My Pro Series boots have a steel safety toe. This is a good thing if you (or your co-workers) are proned to dropping heavy items on your toes. In fact, my boots "stand up to" the American National Standards Institute 175/C75 Z41 PT99 ANSI standard for people (me) that work in hazardous work environments. I wonder if the standards for working in Washington D.C. are or should be more stringent?

But it gets better. Timberline's helpful shoe designers also took the time to equip my boots with Agion antimicrobial agents. I'm assured that this will help prevent odor and the growth of bacteria and fungii. And, amazingly, is "environmentally friendly technology." As standard equipment, my boots are equiped with a 24-7 comfort suspension; "that meets the most rigorous worksite demands 24 hours a day." Now, I've never worked a 24 hour workday, hope to never have to, but it is comforting to know that these boots can "get me through to quitting time. Today, every day." And my boots reduce electrical shocks, too. My boots are designed and constructed against open circuits of up to 600 volts! Now I'm going to have to test that one!

Sunday, November 6

Samantha Webster Wright

I learned yesterday that our cat, Sam, died last week. Hit by a car. She had been missing for two weeks and we'd passed out fliers. Karen called to let me know that all our neighbors on Danville Street knew what had happened to her but wouldn't, couldn't tell us.

Sam was about eight. Half wild. Caught under a shed while Karen worked on a Christmas in April project. We almost called her Spook.

Sam was 9 pounds of pure energy. With eyes of gold and a tiger's spirit, never happy inside for more than 10 minutes, she spent her life terrorizing the neighboring cats and keeping the sparrow population within bounds. We learned early that her happiness depended on being able to leave and enter the house at will. She was totally miserable if house-bound. Unless, of course, she was curled up on my lap on Sunday morning reading the paper.

Sam died as both she and we preferred; able to visit her Mom (me) at will or sit outside viewing her domain and all foolish enough to venture into it.

We could have kept her inside. We could have kept her safe. But what kind of life would that have been?

Friday, November 4

Southern Hospitality

A large man, Paul Manion stood quietly before the gathered responders. His ample stomach hung astonishingly low over his wide belt. "Cupcake", as he is known to his friends, is a maintenance worker for the Corp's St. Louis District. Moose had just presented him an award for the good work he has accomplished over the last 30 days - picking up applications for blue roofs at the five collection centers located around Lake Charles.

After a quick presentation, Moose asked the crowd if we were aware that Cupcake had unselfishly paid all his costs so that he could come help out at Lake Charles. This included meals, lodging, rental car and room. No small contribution. I was impressed.


Then Moose noted that Cupcake would have to wait until he returned to work to receive reimbursement for his "out of pocket" costs. What?

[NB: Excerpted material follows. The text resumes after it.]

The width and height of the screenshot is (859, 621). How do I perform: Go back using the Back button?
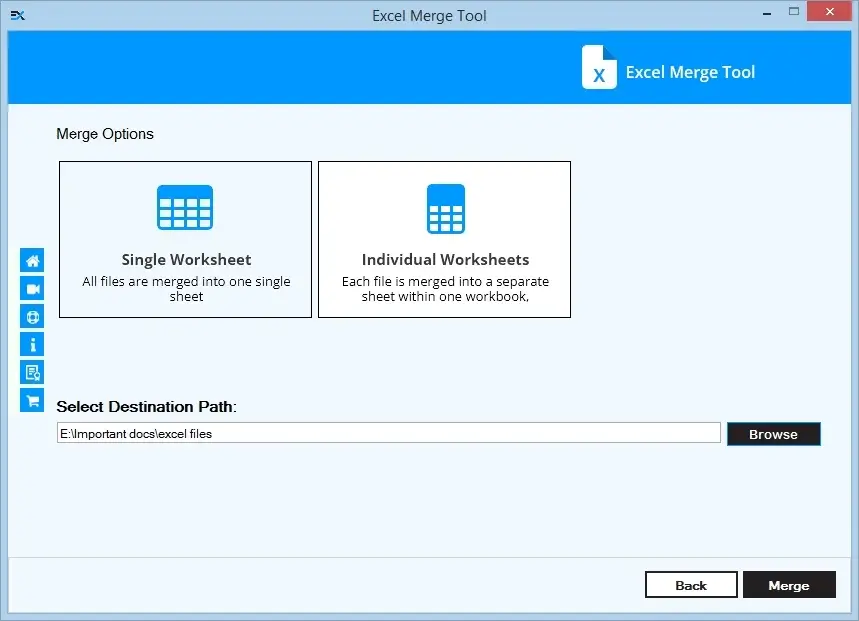coord(691,585)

As I get older, I am increasing sensitive to how seemingly similiar people respond differently to the same situation. How could Cupcake's sacrifice be admirable? How could he stand there obviously proud of himself? I was almost embarrassed for him.

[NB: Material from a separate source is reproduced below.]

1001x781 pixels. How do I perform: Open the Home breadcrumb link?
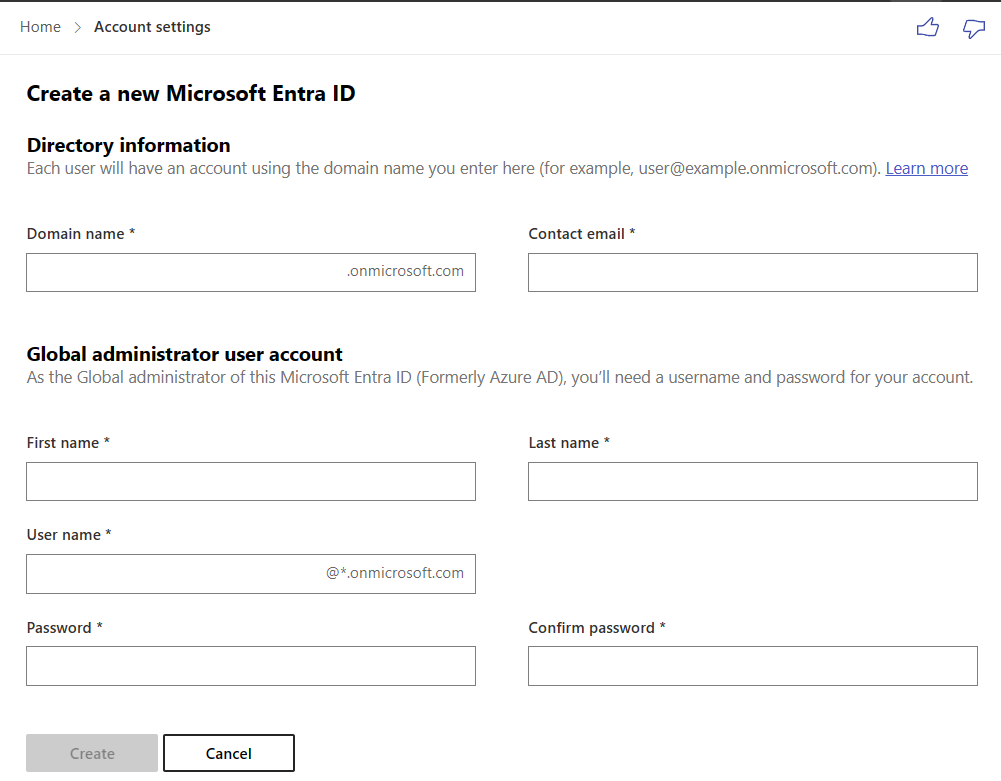[40, 26]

But Cupcake's situation is different from mine. I could easily cover my costs; he obviously can't. What is probably a nervous checkbook jungling act for him is a contribution for me. In an unfamiliar and unexpected way, Cupcake has made a sacrifice.

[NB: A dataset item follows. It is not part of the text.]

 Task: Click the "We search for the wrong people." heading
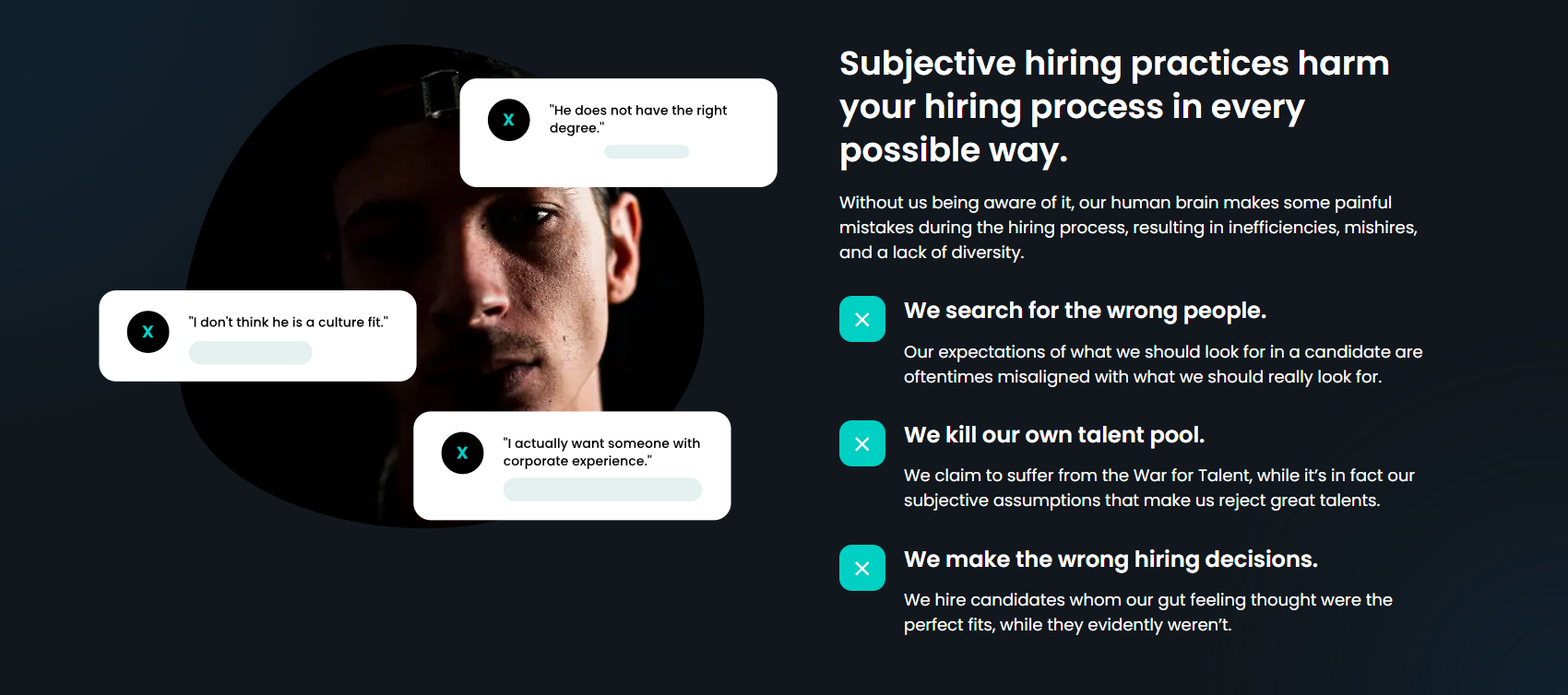[1085, 311]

A respectful murmur flowed through the crowd. Moose beamed. Cupcake beamed. Everyone gave him a nice round of applause; including me.

Wednesday, November 2

A Breeze from the Gulf

Fall is my favorite season. It's especially pleasant in Virginia. And now I'm having a second Fall, except that it's November and I'm in Louisiana. Fall in Louisiana in November is like Fall in Virginia in early September. Endless blue skies, sunny and in the mid-eighties. And it has only rained once since Rita struck over five weeks ago.

The winds here swing gently to the north as each cool front moves through. And then swing to the south all humid and tepid. The northern air is cool and dry and invigorating. The breeze from the Gulf saps your strength, reminds you of hurricanes and leaves you strangely apprehensive.